Una noticia de diarios brasileños es sumamente llamativa: parece que algunos miembros del crimen organizado están imponiendo un toque de queda, de facto, en las favelas, y están repartiendo despensas y ayuda social para la supervivencia de los habitantes. Antes de que se ponga el lector en automático, no estoy haciendo una apología de los criminales, ni estoy haciendo juicios de valor. Estoy describiendo un hecho que otros medios de ese país están informando.
Dicho lo anterior, es inevitable reflexionar sobre un tema que ya hemos tratado; a saber, que un mafioso (o criminal organizado) es un delincuente con características particulares. La principal, que uno aprende con autores como Saviano y Gambetta, es la capacidad que tiene el mafioso para imponer un orden paralelo al orden legal, dentro de un territorio. Esto es, normalmente, también una necesidad, que surge de la ausencia de Estado en esa jurisdicción. Para llevar sus negocios en orden y conservar la tranquilidad social mínima que necesitan para poder vivir en esas comunidades, que los acogen, deben desempeñar funciones propias de una autoridad.
Así como cobran impuestos y derecho de piso (extorsión), también proporcionan seguridad (nadie más que ellos pueden ejercer violencia contra personas o bienes en esos lugares) e imparten justicia (es también revelador la mediación que realizan los líderes de colonos junto con los narcotraficantes en disputas vecinales dentro de las favelas). Naturalmente los criterios con los que se realizan estas funciones esenciales, que deberían ser del Estado, ni son ideales ni son legales. Simplemente son.

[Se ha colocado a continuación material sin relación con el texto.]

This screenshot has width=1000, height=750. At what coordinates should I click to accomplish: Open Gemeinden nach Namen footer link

En este caso, llama la atención que estos actores, desde la ilegalidad, estén compensando la despreocupación que ha mostrado el presidente de Brasil, Jair Bolsonaro, que es ya un ejemplo mundial de indolencia e irresponsabilidad, por decir lo menos. Lo que a él le urge es que se mueran los que se tengan que morir para que regrese la gente a trabajar. Podemos decir que están garantizando la supervivencia de sus escudos humanos comunitarios, o cuidando la salud de sus clientes, porque sin ellos no hay negocio. Pero la imagen de un narcotraficante cuidando a la gente e imponiendo medidas sanitarias y dando ayuda social, es poderosa y perturbadora.

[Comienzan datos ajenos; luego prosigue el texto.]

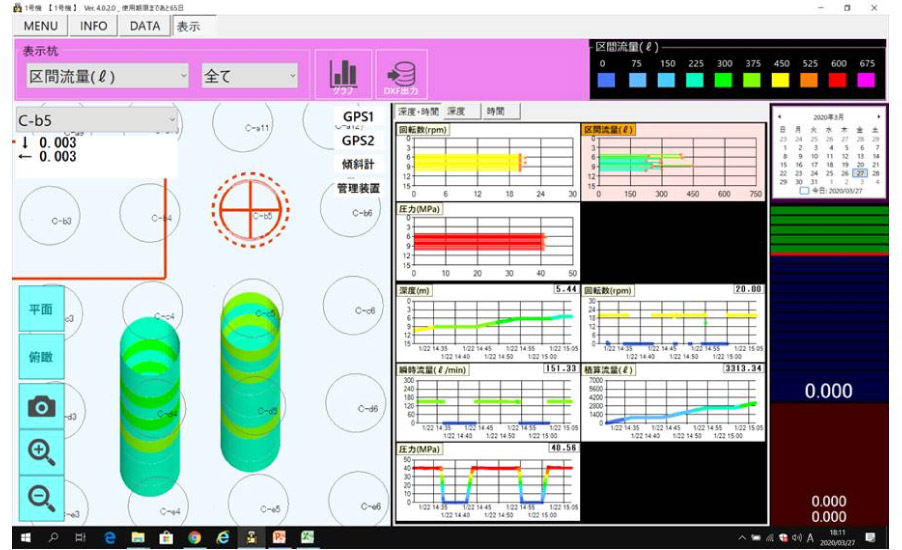Zoom out with the magnifier minus icon
902x550 pixels.
click(41, 497)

Esta situación me hace pensar también en el contraste de la crisis forense que se vive en otros países, como las dolorosas escenas de Ecuador, donde cadáveres yacen en la vía pública durante días, y personas fallecen haciendo cola en las salas de urgencia para ser atendidas. Me pregunto si Brasil, o Colombia, con una presencia amplia e histórica de narcotraficantes, también jugarán un papel que no puede decir nadie, en el manejo sanitario de la pandemia. Porque son ellos quienes mantienen un sistema informal e ilegal de salas de emergencia y cementerios (fosas), puesto que están acostumbrados a morirse por miles y no poder ir a los servicios de salud o funerarios comunes y corrientes. Ellos tienen los suyos. ¿Se utilizarán también como hospitales y cementerios de reserva, sin que nadie lo diga expresamente? Habrá que ver. Qué lejos está Brasil.